From the entries that follow, copy exactly the lines beginning at the line holding "Given: Select the" and continuing through the line holding "The image size is (940, 420).".
Data provided below:
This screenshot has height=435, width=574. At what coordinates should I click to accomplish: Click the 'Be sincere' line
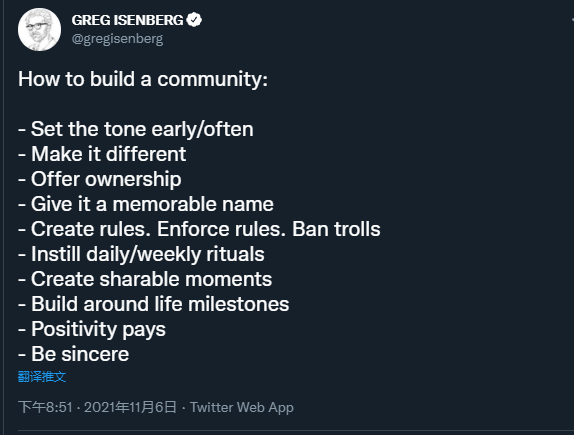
End of Data provided.
Data provided below:
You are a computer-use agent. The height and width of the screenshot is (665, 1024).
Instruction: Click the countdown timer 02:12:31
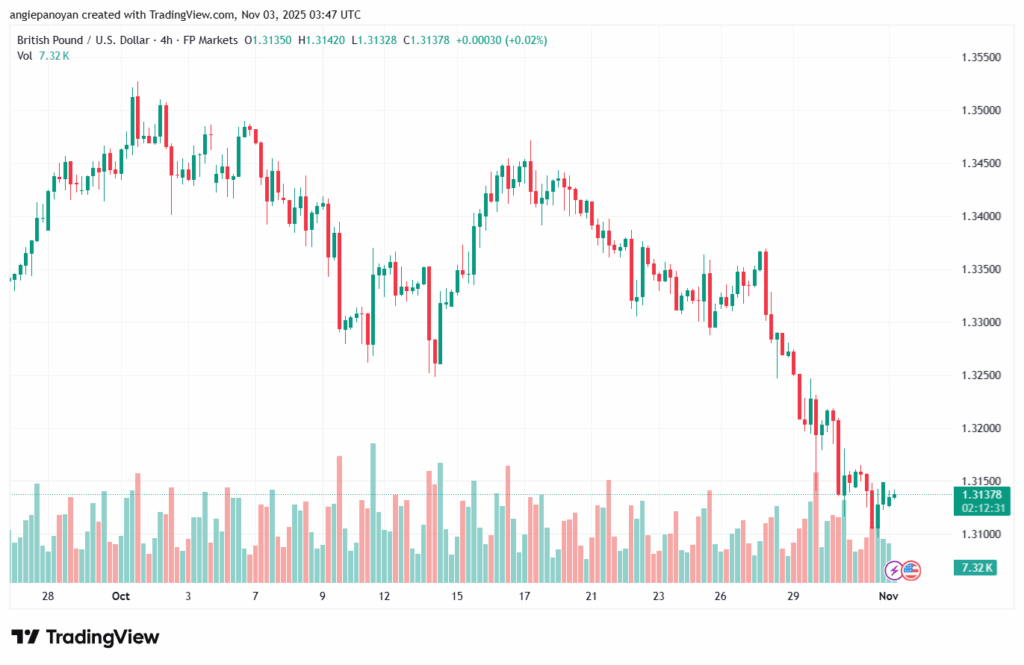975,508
End of Data provided.
Data provided below:
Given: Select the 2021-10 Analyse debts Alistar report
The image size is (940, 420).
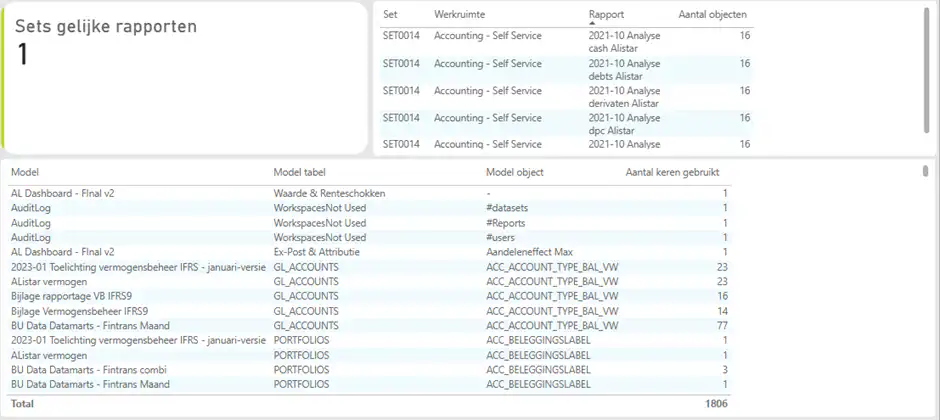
End of Data provided.
● **Result below**
Given: Select the 2021-10 Analyse debts Alistar report
The image size is (940, 420).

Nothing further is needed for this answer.